**** SOURCE INFORMATION ****

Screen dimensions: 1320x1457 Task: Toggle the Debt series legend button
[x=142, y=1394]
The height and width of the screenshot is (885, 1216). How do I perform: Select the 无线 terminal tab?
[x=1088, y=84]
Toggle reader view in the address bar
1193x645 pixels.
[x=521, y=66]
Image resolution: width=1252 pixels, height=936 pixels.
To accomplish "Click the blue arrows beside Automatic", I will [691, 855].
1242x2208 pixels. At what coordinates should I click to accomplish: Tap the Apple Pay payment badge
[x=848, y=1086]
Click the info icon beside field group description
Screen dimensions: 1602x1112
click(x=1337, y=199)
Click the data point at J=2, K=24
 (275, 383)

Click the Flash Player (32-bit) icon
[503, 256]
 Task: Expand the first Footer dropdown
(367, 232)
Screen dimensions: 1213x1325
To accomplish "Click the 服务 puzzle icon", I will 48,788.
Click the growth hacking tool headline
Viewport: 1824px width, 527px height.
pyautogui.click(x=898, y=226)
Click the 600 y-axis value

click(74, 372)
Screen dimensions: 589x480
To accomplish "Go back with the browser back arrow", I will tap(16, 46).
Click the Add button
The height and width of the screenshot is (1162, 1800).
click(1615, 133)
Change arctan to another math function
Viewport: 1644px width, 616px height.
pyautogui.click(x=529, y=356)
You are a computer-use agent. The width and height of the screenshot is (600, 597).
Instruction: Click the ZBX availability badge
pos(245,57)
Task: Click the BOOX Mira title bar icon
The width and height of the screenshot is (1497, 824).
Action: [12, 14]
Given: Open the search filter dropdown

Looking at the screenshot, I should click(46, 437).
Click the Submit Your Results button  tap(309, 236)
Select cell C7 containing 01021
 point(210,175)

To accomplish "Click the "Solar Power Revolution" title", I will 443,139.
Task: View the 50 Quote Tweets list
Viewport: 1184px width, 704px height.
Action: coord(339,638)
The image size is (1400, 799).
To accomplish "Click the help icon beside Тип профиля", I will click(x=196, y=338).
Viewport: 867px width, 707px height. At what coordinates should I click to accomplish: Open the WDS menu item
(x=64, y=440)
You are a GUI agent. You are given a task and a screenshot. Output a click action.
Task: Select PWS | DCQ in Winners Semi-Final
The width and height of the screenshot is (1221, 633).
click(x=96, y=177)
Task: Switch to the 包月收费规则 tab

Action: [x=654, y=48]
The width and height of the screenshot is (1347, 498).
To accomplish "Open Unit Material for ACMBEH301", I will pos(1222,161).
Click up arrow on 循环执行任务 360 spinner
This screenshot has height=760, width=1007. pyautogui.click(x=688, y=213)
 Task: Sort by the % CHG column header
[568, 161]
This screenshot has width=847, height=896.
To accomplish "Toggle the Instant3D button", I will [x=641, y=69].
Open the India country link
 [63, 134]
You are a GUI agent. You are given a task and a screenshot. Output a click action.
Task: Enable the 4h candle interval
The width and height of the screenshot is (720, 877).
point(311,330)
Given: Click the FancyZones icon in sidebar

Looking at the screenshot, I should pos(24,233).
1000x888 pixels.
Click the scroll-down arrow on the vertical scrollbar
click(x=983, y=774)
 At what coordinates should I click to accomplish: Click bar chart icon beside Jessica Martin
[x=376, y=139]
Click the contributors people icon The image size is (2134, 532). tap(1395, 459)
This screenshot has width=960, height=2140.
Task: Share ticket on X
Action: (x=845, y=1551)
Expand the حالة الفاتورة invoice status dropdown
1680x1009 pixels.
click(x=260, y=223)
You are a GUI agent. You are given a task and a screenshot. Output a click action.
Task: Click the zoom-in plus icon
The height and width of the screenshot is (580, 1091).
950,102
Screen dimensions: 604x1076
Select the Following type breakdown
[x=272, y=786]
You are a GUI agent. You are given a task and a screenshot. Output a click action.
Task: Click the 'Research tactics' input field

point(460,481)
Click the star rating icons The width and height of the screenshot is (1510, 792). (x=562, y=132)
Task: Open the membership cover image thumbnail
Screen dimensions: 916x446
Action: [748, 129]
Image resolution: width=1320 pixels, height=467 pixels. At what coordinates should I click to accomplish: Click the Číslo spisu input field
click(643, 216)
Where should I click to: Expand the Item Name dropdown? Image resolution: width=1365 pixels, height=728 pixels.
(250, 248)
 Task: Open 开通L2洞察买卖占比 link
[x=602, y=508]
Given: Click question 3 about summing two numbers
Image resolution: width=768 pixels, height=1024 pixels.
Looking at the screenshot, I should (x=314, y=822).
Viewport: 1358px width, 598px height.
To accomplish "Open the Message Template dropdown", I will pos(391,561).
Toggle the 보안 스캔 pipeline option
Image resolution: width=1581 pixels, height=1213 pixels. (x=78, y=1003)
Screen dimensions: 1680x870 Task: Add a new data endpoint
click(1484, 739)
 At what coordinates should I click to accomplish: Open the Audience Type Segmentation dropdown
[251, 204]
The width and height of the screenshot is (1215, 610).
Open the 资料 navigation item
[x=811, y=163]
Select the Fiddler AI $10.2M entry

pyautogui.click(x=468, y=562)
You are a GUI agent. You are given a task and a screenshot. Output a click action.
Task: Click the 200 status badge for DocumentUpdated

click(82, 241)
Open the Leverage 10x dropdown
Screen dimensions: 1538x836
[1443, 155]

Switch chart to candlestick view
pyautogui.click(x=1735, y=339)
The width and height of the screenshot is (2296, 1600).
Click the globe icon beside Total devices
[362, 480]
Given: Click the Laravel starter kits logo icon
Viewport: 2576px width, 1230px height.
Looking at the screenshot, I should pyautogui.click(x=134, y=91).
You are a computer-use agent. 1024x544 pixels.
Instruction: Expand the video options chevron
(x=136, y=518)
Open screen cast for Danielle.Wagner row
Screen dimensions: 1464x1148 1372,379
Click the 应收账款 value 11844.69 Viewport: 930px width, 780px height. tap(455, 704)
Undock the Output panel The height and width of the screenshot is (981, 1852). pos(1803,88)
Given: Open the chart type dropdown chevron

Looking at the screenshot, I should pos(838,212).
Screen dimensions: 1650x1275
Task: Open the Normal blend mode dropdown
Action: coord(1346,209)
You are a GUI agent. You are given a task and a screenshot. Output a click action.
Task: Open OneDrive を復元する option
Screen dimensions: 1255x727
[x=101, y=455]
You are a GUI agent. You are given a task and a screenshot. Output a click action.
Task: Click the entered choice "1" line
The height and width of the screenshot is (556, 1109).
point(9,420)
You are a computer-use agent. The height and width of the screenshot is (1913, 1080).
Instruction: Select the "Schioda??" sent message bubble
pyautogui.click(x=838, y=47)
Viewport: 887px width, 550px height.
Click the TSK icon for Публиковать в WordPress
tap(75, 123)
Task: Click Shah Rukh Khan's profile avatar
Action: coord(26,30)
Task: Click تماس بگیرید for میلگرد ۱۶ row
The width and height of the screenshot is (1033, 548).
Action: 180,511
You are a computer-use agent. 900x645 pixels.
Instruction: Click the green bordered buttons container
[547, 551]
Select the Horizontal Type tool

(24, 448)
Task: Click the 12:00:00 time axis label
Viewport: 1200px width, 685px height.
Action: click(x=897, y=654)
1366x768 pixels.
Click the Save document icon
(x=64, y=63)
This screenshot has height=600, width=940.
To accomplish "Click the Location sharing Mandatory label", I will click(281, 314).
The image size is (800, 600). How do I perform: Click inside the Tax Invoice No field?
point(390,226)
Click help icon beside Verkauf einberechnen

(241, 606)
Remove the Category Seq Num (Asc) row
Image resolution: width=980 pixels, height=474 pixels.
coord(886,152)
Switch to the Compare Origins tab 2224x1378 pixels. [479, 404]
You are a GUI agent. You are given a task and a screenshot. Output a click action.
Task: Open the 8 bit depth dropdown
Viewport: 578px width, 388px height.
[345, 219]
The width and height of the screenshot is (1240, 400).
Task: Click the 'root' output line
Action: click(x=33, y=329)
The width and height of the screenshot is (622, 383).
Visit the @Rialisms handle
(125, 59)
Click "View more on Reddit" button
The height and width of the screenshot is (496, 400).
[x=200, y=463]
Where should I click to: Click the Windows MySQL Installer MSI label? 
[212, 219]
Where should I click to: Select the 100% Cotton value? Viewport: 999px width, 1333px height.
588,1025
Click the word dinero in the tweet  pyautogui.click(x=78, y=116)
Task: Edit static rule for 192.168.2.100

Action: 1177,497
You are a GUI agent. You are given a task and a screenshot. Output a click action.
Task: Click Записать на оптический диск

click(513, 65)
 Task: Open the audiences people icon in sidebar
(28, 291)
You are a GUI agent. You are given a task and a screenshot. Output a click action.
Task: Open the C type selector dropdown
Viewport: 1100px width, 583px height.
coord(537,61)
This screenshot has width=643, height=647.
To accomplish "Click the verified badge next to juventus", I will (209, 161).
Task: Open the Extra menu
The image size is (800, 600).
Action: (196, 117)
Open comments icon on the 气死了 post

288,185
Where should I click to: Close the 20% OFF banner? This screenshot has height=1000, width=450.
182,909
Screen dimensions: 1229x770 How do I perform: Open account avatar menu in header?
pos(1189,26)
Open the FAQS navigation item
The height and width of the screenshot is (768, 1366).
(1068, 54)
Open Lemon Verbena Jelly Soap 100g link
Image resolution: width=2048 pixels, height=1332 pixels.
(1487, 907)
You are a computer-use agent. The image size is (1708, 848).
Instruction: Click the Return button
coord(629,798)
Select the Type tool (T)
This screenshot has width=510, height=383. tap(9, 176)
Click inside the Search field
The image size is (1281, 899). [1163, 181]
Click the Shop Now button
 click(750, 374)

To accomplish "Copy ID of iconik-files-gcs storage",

****

◆ ABOUT THIS TASK
Reproduce the entries above exactly, but only the lines between the line holding "You are a computer-use agent. 1024x544" and the line holding "Click the 应收账款", inclusive.

◆ FINAL ANSWER
You are a computer-use agent. 1024x544 pixels.
Instruction: Expand the video options chevron
(x=136, y=518)
Open screen cast for Danielle.Wagner row
Screen dimensions: 1464x1148 1372,379
Click the 应收账款 value 11844.69 Viewport: 930px width, 780px height. tap(455, 704)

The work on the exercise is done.